There are really wonderful stories [about jewelry] that I’m not sure we’ve done a great job of telling. I think we often are on the defensive, rather than the offensive, in telling our stories as an industry.
LB: I think you see certain shopping centers are very strong and are bringing customers in and creating an experience for them, and others less so. And so we’ve looked over the last few years at which locations and where our stores make sense, and we’ll continue to look at that.
We’ll also continue to invest.
We’ve brought in a new ad agency to do a branding study, looking at who Ben Bridge is and how are we perceived in the marketplace.
We’re working with a new architecture firm to redesign our stores, so next year we’ll have our first new concept store that’s going to be more engaging and interactive, and have different moments throughout the store to connect with customers who are looking for different types of merchandise.
NJ: Very cool. Where will that be and when will it open?
LB: Just south of Seattle, at South Center. We’re set to open the very end of June or beginning of July.
We’re also working on our back-end infrastructure. We’re doing a major overhaul on the technology side, making a major investment there to be able to enable everything that we want in terms of the business analytics and the omnichannel experience--how our customers interact with us, how they discover us and how we’re able to continue to build that relationship.
NJ: You mentioned earlier in the conversation that you’ve been working with a branding agency to look at how your brand’s being presented, what the Ben Bridge brand represents to the consumer. Are you able to share any key insights?
LB: One of the things that was very gratifying [in the agency’s study] was that our customers who have shopped with us love us and recognize that our experience is different. We also realize that we have some opportunity, that there has not been very much differentiation for customers who haven’t shopped with us. Customers don’t necessarily know why one jeweler is different from another, so there’s a really great opportunity there to tell our unique perspective on jewelry and where we are in the marketplace.

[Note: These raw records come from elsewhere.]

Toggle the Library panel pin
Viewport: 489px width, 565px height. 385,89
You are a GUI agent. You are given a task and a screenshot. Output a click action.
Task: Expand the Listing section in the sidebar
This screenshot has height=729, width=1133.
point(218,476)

NJ: I’m going to ask a broader question now. What do you think is the biggest challenge facing the industry? It’s a question a lot of people seem to have, and nobody has an answer. Is it that millennials don’t have money to spend on jewelry? Is it that they prefer other things over jewelry? Or is jewelry not in front of them enough?

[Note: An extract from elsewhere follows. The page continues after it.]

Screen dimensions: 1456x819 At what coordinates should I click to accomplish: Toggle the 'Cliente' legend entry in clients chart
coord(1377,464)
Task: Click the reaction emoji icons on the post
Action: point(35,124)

LB: I think as an industry we need to do a better job of telling our unique stories and making sure that our product is desirable and relevant. People have been adorning themselves for thousands of years, and that desire for adornment and desire to celebrate moments continues. That’s not changing with this generation or the next one. But how they buy and why they buy and where they buy does shift.
We just need to make sure that we are creating merchandise that is inspiring and connects and telling the stories of why they should want this jewelry. Why is this diamond incredible and why is it contributing to tremendous good around the world? What is the story of this timepiece, how is it made and who designed it? There are really wonderful stories that I’m not sure we’ve done a great job of telling. I think we often are on the defensive, rather than the offensive, in telling our stories as an industry.
NJ: What independent jewelers are going to be around 10 years from now?
LB: I think people who are taking care of customers, who are building relationships, who have a unique point of view and are building memories. Whether it’s in their store or with their jewelry, I think there’s a place for that jeweler. We have to make it dynamic and interesting and desirable. You see people who want to have a relationship and who want to find a beautiful piece of jewelry. We have to help them do that.
NJ: Is there anything else you’d like to add?
LB: We have the most incredible associates. They are passionate and knowledgeable, and I’m just deeply honored to represent them and to lead them. I’m really excited to see where this journey takes all of us.